De sabbat (Hebr. sjabbat; Gr. sabbaton; Lat. sabbatum) is de rust van de gedane arbeid, op de laatste dag van de week, de verplichte rustdag voor de Joden. Het houden van de sabbat wordt geboden in het vierde gebod van de Tien Geboden. De Israëliet is verplicht te rusten van zijn arbeid in de afgelopen week; alle arbeid is verboden. De sabbat begint vrijdagavond na zonsondergang en eindigt op zaterdagavond na zonsondergang. De sabbat is een teken tussen God en het volk Israël. Verreweg de meeste christenen nemen de zondag als dag voor rust en kerkbezoek. Voor het volk van God is een toekomstige sabbatsrust.

Naast de wekelijke rustdag was elk zevende jaar was voor Israël een sabbatsjaar, een rustjaar, waarin het land rustte: onbebouwd bleef en braak lag. Zie verder bij Sabbatsjaar

God rustte op de zevende dag van zijn scheppingswerken en heiligde die dag, zette die apart.

########################################

● **Doel 1**
Wanneer begint de sabbat volgens de tekst over de sabbat?
De rijen hebben niets met de tekst over de sabbat te maken.

● **Invoer voor opdracht**
########################################

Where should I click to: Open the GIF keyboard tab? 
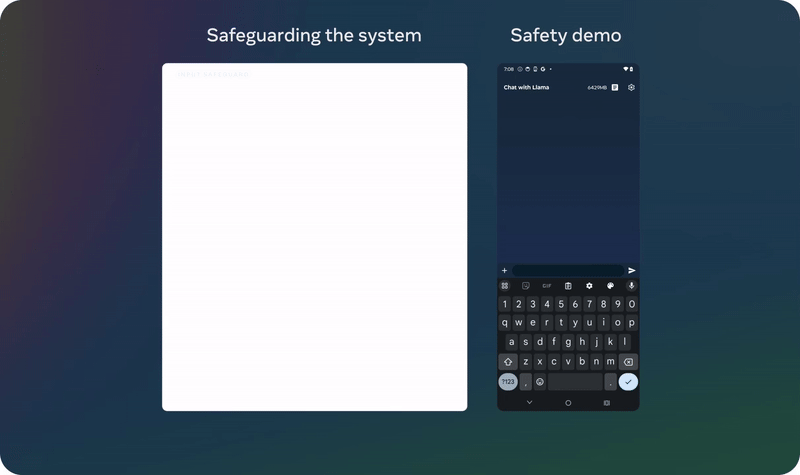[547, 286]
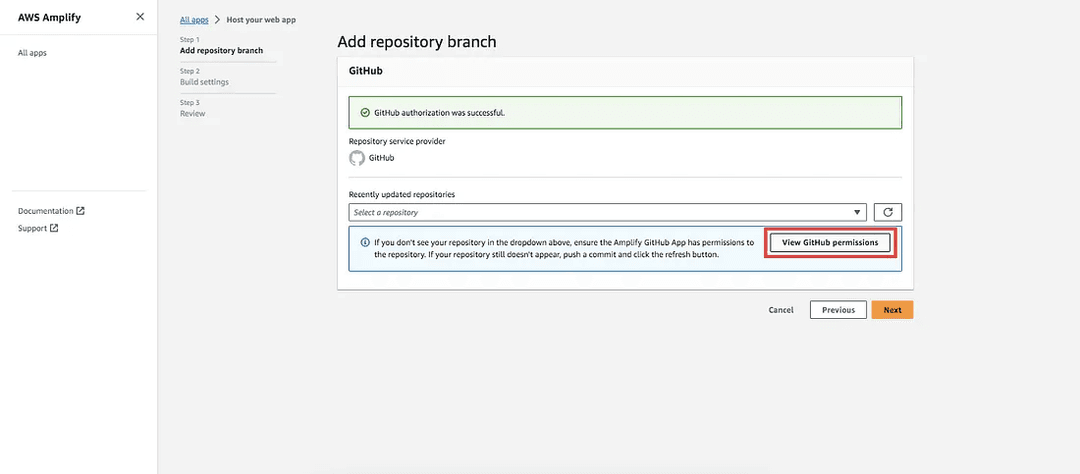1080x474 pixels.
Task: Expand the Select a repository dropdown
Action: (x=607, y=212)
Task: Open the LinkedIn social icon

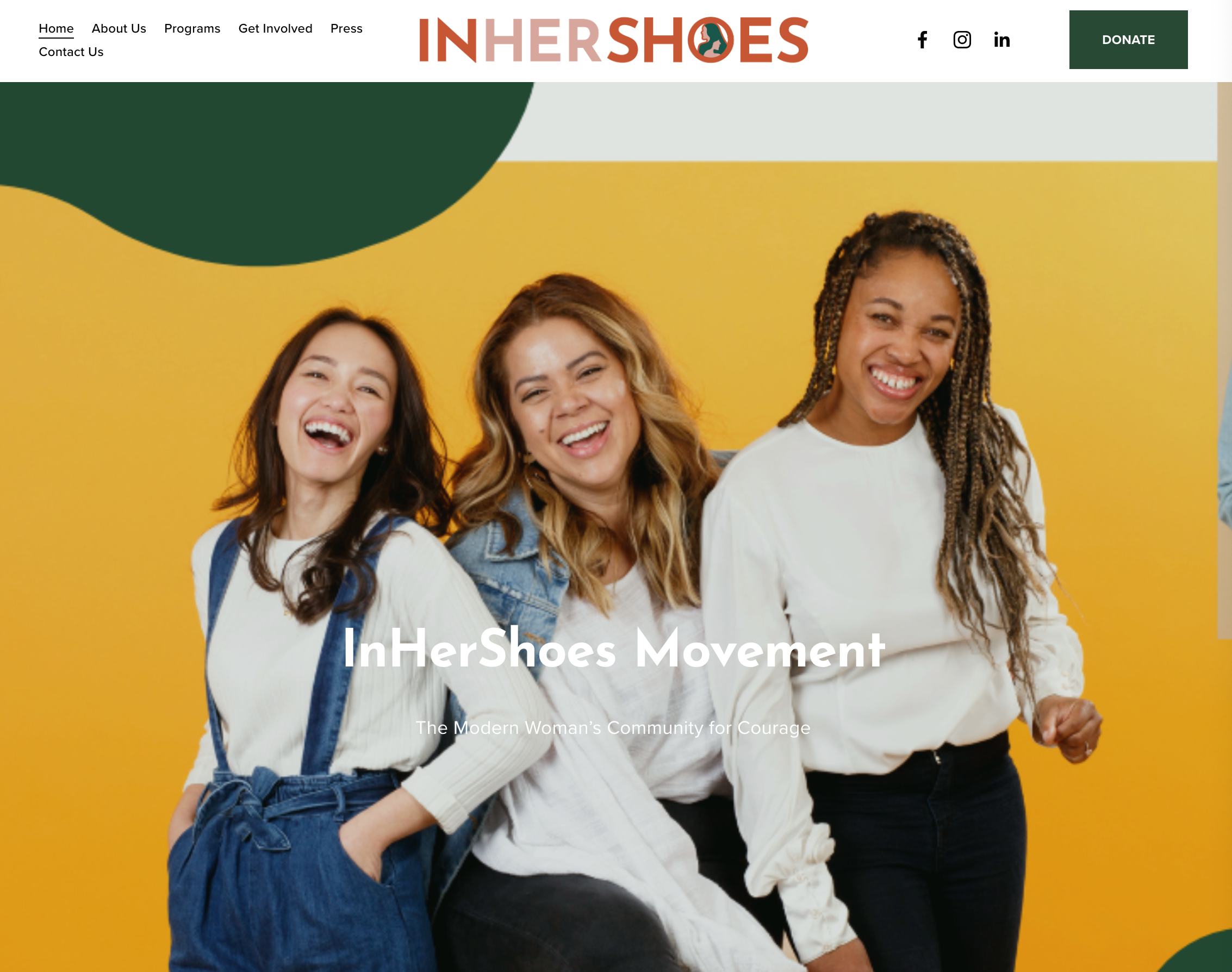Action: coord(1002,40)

########################################

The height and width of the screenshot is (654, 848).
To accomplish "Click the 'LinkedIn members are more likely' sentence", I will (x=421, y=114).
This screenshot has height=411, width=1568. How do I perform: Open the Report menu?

########################################

● **Doel 2**
Toon elke regel uit de rijen waarin de tekenreeks "screenshot" voorkomt.

● **Oefenresultaat 1**
Op vrijdagavond na zonsondergang.

● **Oefenresultaat 2**
The height and width of the screenshot is (654, 848).
This screenshot has height=411, width=1568. How do I perform: Open the Report menu?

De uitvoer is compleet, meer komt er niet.